Just ahead of a possible Hillary run for the presidency, the Clinton Library released a new load of documents from President Bill Clinton’s years in the White House. One of those documents attempts to explain Hillary’s “vast right-wing conspiracy” claim in which the Clinton administration accused Republican staffers of colluding with “extremists” on the Internet to hurt the Clintons.
On January 27, 1998, Hillary Clinton appeared on NBC’s Today Show. During her interview with Matt Lauer, she claimed that a “vast right-wing conspiracy” had been trying to destroy her husband “since the day he announced for president.”
That interview drew a lot of raised eyebrows and became a joke for years afterward. Hillary’s accusation became such a hot-button issue that Clinton’s White House felt it had to defend itself and drew up a full 28-page report to “prove” that there was, indeed, a “vast right-wing conspiracy.” This conspiracy was brewing, supposedly, among conservative think tanks, in conservative newspapers, and on that newfangled Internet thing, as all were colluding with the GOP to undermine the President.

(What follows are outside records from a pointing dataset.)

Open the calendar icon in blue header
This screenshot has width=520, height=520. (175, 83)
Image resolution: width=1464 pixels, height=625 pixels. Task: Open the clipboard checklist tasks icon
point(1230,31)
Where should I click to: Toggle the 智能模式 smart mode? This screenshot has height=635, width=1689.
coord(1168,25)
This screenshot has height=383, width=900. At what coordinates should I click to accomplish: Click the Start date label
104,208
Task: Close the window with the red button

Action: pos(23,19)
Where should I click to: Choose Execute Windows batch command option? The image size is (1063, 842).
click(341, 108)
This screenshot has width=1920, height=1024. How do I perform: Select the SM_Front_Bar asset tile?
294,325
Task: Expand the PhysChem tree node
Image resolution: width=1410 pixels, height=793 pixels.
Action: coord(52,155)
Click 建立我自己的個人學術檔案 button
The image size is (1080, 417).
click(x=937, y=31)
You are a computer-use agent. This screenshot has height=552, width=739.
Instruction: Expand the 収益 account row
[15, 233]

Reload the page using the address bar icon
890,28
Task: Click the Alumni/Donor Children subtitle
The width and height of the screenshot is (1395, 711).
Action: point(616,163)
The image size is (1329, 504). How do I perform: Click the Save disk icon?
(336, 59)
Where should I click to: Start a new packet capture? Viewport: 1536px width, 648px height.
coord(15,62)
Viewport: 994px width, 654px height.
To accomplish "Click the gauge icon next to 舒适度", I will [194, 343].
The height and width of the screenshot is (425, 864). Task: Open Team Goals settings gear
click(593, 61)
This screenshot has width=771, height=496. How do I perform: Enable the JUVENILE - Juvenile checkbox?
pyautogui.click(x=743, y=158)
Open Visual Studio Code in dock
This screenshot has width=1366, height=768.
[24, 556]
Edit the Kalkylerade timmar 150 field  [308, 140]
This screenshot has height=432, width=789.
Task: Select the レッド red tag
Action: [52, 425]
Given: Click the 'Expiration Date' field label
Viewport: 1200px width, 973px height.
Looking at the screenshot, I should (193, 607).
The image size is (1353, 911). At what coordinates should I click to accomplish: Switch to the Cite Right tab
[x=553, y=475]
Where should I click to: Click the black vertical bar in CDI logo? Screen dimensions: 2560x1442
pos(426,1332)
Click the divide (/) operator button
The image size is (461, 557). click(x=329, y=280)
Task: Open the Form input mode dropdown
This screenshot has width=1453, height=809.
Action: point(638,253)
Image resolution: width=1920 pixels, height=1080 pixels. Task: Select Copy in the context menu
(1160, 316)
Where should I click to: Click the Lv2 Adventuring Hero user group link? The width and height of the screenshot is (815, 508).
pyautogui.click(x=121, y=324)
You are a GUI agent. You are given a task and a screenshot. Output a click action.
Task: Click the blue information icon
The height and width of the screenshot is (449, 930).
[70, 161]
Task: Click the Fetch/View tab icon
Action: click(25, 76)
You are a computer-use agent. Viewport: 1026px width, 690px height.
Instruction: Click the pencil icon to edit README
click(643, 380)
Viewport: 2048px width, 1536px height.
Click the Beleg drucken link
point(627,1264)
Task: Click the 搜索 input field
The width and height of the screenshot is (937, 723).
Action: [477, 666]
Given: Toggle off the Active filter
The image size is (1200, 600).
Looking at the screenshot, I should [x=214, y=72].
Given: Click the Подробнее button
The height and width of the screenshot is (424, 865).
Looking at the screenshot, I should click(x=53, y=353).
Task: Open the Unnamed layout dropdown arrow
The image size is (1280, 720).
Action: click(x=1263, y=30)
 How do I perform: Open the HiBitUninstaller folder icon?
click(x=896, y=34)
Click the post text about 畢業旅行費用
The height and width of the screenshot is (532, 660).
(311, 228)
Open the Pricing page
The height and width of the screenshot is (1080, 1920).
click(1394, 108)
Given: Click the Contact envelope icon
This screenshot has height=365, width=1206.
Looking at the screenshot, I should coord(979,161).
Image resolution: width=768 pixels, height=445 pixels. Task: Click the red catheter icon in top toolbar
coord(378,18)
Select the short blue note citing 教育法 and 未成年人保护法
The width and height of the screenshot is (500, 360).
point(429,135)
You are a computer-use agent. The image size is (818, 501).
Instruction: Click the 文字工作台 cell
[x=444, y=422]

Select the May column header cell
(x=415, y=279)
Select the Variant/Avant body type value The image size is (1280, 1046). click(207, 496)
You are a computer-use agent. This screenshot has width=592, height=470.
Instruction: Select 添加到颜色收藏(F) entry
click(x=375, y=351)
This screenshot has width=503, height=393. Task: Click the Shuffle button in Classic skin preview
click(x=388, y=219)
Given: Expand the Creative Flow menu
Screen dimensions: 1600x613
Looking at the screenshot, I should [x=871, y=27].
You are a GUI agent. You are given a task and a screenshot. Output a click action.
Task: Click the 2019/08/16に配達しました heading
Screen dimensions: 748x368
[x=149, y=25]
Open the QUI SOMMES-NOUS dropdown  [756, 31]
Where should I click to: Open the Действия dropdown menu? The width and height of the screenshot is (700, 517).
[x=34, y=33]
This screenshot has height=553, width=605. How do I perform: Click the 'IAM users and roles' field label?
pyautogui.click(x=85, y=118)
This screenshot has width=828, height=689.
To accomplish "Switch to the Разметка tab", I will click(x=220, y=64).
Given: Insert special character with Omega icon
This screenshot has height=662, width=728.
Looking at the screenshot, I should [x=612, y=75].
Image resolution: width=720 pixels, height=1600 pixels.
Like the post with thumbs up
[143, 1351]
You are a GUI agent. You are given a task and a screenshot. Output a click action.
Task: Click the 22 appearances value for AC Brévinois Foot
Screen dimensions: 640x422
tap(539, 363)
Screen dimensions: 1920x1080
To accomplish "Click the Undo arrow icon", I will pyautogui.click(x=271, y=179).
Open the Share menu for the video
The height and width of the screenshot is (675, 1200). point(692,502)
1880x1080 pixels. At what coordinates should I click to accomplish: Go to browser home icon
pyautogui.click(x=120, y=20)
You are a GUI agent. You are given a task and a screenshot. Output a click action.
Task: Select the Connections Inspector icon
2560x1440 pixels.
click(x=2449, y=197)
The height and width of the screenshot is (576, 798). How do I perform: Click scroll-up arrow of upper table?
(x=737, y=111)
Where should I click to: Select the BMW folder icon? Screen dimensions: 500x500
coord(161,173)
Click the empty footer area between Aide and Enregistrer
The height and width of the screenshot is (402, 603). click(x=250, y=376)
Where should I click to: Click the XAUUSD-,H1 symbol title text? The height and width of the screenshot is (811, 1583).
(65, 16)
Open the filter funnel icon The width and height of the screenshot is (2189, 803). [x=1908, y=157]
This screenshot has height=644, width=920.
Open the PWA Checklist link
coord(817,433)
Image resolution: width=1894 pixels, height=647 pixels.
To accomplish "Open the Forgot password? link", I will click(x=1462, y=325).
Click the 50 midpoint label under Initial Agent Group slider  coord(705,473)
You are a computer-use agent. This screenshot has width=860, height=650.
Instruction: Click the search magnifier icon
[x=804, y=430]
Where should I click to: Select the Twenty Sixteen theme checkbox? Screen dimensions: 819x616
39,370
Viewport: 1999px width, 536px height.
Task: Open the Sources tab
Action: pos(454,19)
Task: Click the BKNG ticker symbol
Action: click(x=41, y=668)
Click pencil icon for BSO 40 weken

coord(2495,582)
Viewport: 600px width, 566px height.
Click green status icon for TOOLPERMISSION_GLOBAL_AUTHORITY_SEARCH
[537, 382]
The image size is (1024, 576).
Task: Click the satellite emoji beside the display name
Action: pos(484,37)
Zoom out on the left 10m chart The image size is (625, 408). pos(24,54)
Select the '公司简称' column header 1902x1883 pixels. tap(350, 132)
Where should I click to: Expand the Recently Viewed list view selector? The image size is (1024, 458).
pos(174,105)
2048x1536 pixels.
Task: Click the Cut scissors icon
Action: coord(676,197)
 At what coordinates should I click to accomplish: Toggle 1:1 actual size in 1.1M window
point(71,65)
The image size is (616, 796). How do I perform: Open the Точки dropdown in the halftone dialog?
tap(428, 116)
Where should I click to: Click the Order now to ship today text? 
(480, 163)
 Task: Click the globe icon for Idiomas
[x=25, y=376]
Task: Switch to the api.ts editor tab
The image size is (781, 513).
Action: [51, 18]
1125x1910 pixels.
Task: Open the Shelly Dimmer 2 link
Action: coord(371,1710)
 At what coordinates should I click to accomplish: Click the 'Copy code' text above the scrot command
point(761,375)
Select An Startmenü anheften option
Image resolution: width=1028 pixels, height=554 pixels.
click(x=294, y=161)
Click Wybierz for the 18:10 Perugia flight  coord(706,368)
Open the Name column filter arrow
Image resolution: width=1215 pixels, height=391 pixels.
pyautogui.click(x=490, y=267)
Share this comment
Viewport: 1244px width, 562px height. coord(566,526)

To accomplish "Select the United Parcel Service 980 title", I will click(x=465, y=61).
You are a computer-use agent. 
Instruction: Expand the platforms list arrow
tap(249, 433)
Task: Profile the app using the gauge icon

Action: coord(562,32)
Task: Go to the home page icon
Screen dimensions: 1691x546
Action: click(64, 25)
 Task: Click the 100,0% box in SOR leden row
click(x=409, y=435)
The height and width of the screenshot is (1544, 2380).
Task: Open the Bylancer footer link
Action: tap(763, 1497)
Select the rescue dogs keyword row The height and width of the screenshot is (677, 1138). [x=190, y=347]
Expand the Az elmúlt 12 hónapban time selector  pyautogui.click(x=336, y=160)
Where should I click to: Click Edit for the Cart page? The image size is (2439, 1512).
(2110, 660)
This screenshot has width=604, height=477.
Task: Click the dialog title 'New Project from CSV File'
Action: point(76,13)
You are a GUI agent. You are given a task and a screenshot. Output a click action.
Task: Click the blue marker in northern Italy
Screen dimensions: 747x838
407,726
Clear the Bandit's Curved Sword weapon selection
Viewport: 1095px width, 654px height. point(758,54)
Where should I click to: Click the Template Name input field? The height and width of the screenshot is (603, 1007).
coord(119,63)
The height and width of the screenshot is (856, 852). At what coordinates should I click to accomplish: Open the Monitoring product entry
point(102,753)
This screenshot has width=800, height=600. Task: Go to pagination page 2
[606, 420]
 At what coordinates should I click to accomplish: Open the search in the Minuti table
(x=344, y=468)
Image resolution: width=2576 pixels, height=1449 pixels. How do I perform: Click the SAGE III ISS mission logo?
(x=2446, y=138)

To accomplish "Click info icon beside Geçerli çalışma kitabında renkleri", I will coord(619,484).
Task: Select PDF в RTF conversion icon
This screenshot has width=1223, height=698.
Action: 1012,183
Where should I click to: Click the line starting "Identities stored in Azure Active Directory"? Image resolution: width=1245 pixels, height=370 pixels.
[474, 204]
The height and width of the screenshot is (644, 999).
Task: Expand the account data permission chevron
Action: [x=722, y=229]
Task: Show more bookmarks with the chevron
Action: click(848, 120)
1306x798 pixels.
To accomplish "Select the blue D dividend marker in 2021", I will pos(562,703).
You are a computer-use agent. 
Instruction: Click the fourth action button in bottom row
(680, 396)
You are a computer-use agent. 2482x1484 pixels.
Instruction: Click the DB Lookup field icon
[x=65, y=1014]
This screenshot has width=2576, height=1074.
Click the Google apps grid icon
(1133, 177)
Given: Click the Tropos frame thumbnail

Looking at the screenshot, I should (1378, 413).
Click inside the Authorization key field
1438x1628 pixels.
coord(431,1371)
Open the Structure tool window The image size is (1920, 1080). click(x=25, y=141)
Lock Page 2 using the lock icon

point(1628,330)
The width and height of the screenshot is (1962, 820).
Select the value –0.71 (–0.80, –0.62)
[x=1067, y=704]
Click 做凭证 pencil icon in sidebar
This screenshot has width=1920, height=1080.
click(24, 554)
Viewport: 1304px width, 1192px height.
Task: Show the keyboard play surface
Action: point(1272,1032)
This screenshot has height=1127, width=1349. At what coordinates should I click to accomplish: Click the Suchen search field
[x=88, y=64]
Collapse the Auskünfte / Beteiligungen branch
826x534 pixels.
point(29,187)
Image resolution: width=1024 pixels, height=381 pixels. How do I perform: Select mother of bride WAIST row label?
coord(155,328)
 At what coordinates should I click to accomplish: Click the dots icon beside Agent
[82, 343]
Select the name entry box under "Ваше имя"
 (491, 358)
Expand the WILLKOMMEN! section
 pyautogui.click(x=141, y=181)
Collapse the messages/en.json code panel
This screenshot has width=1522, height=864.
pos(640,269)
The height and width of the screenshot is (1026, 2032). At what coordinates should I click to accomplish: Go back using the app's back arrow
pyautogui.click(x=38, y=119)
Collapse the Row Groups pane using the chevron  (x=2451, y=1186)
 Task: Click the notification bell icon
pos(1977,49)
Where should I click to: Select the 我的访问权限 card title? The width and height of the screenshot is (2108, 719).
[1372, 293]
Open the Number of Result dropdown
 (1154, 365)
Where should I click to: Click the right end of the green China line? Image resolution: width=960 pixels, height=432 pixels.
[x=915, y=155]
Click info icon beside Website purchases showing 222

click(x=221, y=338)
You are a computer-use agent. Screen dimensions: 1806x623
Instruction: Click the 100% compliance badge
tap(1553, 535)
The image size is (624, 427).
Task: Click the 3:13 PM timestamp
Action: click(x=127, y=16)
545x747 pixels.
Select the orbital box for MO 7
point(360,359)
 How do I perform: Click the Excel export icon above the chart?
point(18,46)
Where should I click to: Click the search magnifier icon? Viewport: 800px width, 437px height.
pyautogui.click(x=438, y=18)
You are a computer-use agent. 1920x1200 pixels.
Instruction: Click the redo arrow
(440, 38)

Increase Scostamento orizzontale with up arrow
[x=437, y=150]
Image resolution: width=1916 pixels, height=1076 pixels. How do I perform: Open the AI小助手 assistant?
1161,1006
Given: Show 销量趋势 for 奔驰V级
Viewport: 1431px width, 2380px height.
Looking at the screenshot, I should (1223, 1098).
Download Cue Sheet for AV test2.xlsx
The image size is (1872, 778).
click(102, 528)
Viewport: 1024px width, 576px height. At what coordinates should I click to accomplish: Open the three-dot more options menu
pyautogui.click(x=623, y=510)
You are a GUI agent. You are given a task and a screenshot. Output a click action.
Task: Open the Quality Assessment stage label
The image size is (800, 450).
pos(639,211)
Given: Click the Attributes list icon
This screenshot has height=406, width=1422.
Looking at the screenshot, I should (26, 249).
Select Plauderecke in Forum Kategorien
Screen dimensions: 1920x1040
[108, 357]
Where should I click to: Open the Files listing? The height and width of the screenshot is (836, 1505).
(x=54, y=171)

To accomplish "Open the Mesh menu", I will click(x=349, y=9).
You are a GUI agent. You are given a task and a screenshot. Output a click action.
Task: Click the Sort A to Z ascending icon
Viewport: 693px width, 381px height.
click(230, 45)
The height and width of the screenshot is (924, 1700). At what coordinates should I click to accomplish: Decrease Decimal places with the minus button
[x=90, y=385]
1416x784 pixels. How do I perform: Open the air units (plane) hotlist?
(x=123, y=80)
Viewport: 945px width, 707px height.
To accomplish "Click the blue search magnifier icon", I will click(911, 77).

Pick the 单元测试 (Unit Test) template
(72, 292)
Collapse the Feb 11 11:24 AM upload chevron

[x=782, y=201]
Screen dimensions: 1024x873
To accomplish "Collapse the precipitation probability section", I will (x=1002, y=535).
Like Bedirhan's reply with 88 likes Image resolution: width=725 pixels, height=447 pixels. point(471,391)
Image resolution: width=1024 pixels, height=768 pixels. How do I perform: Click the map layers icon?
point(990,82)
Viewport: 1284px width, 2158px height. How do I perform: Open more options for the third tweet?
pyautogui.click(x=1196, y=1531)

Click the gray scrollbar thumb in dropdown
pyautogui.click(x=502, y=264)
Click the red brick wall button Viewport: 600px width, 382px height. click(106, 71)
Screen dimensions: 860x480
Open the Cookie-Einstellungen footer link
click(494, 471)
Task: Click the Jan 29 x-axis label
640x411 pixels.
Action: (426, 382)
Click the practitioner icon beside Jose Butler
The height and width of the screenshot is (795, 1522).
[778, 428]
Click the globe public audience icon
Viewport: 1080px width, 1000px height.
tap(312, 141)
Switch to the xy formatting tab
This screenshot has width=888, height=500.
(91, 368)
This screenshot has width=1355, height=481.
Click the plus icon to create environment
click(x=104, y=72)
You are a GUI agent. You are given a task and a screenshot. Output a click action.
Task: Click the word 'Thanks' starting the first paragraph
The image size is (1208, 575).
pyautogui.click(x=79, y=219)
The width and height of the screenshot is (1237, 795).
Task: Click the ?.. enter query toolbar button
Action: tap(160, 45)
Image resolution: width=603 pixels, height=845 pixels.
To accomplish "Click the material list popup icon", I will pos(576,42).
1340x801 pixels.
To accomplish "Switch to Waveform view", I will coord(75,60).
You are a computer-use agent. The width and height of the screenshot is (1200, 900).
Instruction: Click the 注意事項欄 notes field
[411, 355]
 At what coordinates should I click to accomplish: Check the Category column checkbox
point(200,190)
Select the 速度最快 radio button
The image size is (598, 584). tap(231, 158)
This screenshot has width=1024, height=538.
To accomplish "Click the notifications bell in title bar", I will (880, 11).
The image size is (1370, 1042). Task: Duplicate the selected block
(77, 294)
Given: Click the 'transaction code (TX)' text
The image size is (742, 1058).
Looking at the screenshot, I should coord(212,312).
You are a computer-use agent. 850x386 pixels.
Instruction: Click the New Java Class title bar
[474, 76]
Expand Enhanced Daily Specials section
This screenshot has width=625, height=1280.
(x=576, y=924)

The report, titled “Communication Stream of Conspiracy Commerce,” was intended to pinpoint who was behind “all this” and which “right-wing publications” were involved. It also tried to explain “the Internet influence.”
Interestingly, every method used by this “right-wing conspiracy” that the Clinton White House complained about in this report was to be later used by Clinton supporters, such as Clinton White House Chief of Staff John Podesta and conservative apostate-turned-liberal-extremist David Brock, to attack and destroy anyone on the center-right.
It is as if the left-wing attack machine with which we are all so familiar used this report as a blueprint to birth its own efforts at “conspiracy commerce.”
The report showed that the Clintonistas were particularly upset about the Internet, blaming the web for “bouncing” negative Clinton stories “all over the world.”